Top of Material for this task

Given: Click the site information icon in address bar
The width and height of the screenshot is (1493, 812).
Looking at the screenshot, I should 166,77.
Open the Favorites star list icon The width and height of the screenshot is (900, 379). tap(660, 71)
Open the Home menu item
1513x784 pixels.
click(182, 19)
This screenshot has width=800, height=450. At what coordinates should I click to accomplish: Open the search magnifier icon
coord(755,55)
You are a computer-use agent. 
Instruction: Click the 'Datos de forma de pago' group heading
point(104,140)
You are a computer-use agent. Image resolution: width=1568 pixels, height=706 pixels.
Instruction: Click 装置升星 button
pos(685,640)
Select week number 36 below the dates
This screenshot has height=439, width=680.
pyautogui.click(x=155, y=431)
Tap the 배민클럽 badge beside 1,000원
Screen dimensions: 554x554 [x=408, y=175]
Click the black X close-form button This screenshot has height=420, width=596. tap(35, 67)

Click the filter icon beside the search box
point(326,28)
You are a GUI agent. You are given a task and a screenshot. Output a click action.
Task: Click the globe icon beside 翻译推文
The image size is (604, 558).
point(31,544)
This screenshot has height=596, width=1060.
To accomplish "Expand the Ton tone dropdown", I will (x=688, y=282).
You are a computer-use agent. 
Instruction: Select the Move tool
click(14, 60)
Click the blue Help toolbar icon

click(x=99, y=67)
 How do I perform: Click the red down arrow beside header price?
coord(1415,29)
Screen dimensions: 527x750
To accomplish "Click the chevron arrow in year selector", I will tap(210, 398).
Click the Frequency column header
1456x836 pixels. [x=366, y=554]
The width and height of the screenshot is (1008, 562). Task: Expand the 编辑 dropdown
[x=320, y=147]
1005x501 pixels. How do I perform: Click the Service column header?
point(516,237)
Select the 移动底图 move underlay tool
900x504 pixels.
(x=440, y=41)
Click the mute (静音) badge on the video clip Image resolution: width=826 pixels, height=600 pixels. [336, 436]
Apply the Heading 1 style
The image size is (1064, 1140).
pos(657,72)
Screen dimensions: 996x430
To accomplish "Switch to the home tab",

Bottom of Material for this task

> **Exercise**: Please state the number of lines above that hold the string "resolution", with nothing else added.

> **Task solution**: 2